This charming book is one I very much wanted to fall in love with; poetry can use all the passionate advocacy it can get from public figures as treasured as Alexander McCall Smith, and anything that demonstrates that poetry has effects and uses beyond the educational syllabus, in the lived habits and rituals of its readers, is welcome on my bookshelves. The intensity of McCall Smith’s love affair with W. H. Auden’s work is abundantly evident throughout this book, with its frequent emphasis on episodes of agape and eros, in which lived experience blurs with reading experience. He is not a deep reader of Auden, but he is a deeply feeling reader, alive to the finest moments in Auden’s verse-making (such as his unpacking of September 1, 1939), but not blinded to his weaknesses (such as the unjustifiable appropriations that the voice of Spain sometimes makes).
Yet something about this pocket-sized book prevented me from falling entirely in love with it. McCall Smith does not have space here for nuanced historical contextualisation, or for biographical criticism of Auden’s poems (nor is that his aim), yet the reader is sometimes offered gestures towards such a big picture that are just blunt enough to cause puzzlement rather than enlightenment. In Auden’s youth, “the English”, we are told, “were unwittingly cruel to their children, which is something the Italians, to think of one example, have never been”. Communism is explained as one of Europe’s many evils – almost on a par with fascism. Yet an attraction towards communism is understandable when one thinks of the feelings of rejection likely among the sexual nonconformists of interwar Britain. Auden went to Spain “because it was a central concern of the British literary left”. (It was, but surely that’s not the actual reason he went?)
Where this book comes alive is in the personal anecdotes and vignettes that McCall Smith sprinkles throughout: his discovery of a photographic manual of Trappist sign language in a second-hand bookshop in Toronto; an epiphanic summer’s evening at a reception in a 17th-century library in Perthshire; a dream of an Art Nouveau typesetting machine in a house on the machair of a Hebridean island. The sudden revelation, halfway through the book, that McCall Smith first began to read Auden around the same time he was conducting academic research into criminal responsibility in Belfast in the 1970s, and how the poet helped him think through the issues raised by that experience, is both fascinating and tantalisingly brief. Perhaps this might have been the starting point of a slightly different book, one that would subsequently narrate McCall Smith’s travels with Auden from that moment, rather than chronologically retrace some of the familiar facts of Auden’s biography.

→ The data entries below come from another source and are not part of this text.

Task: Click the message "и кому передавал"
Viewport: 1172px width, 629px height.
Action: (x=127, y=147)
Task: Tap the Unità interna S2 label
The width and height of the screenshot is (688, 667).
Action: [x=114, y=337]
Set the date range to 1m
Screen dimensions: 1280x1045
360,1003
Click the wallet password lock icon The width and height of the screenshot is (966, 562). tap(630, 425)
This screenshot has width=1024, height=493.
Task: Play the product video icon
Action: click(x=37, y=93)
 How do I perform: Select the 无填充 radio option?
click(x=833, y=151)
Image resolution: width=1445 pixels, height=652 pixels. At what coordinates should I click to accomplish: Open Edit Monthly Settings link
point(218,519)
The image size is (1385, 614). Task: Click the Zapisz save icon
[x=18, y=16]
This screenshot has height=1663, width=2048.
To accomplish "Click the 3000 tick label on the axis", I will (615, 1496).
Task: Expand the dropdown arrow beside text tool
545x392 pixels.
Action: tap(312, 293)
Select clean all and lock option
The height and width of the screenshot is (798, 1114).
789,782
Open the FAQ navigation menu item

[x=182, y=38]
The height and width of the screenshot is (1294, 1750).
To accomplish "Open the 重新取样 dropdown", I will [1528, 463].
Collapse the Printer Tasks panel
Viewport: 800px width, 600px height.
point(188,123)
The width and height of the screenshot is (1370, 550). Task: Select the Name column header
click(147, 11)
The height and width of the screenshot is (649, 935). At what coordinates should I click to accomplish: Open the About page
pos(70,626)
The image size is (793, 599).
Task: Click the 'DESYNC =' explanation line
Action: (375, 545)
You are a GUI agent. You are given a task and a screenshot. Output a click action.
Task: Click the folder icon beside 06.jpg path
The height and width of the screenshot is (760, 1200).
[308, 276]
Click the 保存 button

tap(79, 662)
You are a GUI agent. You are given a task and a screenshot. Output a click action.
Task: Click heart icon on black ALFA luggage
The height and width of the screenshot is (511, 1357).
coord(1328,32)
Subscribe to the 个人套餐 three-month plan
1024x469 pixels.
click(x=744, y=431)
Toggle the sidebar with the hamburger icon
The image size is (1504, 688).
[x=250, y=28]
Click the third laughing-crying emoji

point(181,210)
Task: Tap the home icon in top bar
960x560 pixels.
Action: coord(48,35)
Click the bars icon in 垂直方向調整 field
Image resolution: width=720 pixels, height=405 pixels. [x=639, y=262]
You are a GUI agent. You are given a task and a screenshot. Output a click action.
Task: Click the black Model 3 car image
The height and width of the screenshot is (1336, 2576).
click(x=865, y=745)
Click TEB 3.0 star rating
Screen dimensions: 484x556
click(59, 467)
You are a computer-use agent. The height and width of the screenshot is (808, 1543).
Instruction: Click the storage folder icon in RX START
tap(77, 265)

One of the most moving of these anecdotes recounts how the Edinburgh-based author of No. 1 Ladies’ Detective Agency received a piece of fanmail from Edward Mendelson, Auden’s literary executor, an academic at Columbia University. The transatlantic friendship that blossomed resulted in Mendelson becoming a character in the former’s novels, and coming to Edinburgh to deliver first a fictional lecture on Auden and then, as reality modelled itself on art, an actual lecture. Poetry (pace Wystan Hugh) can make things happen. I was reminded too that I met one of my lifelong transatlantic friends through Auden on an revelatory summer’s evening. This, then, is one of the things poetry can do for us – it can be a thread leading us to new connections and helping us maintain and cultivate agape in our lives. I will gift this book to that friend. He may love it more than I do. And so the work of poetry is done in the world.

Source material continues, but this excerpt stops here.